United Nations Secretary-General Kofi Annan arrived late Friday, 8 July, in Khartoum, Sudan, from Edinburgh, Scotland, to attend the ceremony inaugurating Sudan's new Government of National Unity.
Saturday morning, the Secretary-General had two bilateral meetings. He met first with Hilde Johnson, Norway's Minister for Development Cooperation, and then with United States Deputy Secretary of State Robert Zoellick. Both were in the Sudanese capital for the inauguration ceremony, which took place in a huge tent pitched on the grounds of the Presidential Palace in Khartoum where the Blue and White Nile rivers converge.
During the ceremony, the Secretary-General witnessed the signing of the transitional constitution and the oath-taking ceremony of the President, President Omar el-Bashir, and First Vice-President John Garang, the former leader of the Sudan People's Liberation Army/Movement, and Second Vice-President Ali Osman Mohammed Taha.
In his statement, the Secretary-General said he was honoured to be with the people of the Sudan on this historic day -- a day of great hope for the Sudanese people, who have suffered so long. (See Press Release SG/SM/9992-AFR/1209.)
While noting that the unity is "immensely precious", he also said "that unity is, as yet, incomplete and precarious".
"The first and most essential task of this new government must be to ensure that peace extends to the whole nation, and that national unity, as prescribed in the Comprehensive Peace Agreement, is made attractive to all of Sudan's peoples", he said.
He went on to say, "The peace process between North and South must be made irreversible -- which it will not be, unless it takes root in the East and in the West, as well. As an immediate priority, therefore, the Government of National Unity must work to resolve the conflicts in Darfur and in eastern Sudan." "To secure that peace, no effort must be spared", he said.

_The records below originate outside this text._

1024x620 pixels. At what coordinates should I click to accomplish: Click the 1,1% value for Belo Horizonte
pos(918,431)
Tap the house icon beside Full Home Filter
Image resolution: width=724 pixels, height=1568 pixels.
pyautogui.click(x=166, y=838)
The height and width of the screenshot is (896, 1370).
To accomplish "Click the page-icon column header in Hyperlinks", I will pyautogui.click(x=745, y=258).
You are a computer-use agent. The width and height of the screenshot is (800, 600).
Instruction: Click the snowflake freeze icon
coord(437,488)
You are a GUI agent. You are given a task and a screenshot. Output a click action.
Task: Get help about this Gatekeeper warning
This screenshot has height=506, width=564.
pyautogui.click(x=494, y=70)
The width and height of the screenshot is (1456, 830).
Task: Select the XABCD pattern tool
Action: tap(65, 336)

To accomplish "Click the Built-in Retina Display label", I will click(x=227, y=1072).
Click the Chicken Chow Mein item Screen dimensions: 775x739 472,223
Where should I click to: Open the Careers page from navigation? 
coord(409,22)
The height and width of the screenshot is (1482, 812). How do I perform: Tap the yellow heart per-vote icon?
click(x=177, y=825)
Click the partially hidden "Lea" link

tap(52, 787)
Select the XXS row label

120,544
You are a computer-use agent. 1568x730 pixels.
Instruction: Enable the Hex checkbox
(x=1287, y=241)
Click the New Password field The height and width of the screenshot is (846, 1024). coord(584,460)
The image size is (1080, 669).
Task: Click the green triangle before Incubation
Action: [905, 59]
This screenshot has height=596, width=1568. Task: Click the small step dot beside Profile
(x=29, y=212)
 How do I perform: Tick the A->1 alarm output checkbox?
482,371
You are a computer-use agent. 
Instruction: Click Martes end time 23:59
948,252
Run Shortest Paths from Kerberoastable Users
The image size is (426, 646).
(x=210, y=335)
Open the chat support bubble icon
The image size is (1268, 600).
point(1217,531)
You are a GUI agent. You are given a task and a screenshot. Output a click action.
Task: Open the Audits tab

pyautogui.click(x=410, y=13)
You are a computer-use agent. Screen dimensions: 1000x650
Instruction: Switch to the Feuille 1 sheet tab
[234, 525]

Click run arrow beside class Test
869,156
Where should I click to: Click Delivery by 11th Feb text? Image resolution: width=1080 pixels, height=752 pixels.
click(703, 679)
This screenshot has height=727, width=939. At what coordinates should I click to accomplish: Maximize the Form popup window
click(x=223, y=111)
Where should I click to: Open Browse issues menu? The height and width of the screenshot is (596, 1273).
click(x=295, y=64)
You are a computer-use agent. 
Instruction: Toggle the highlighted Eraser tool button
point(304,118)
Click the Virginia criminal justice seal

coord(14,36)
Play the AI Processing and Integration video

The Secretary-General then attended an official lunch before holding a brief press encounter at Khartoum airport.
He told reporters, in response to a question about the United Nations contribution to post-conflict Sudan, that at the Group of Eight (G-8) meeting in Gleneagles, he had raised the need for donors to honour the pledges for the Sudan. He also said that he will be writing to the major donors to urge them to convert their pledges into cash.
The Secretary-General left Khartoum on Saturday afternoon for New York via London.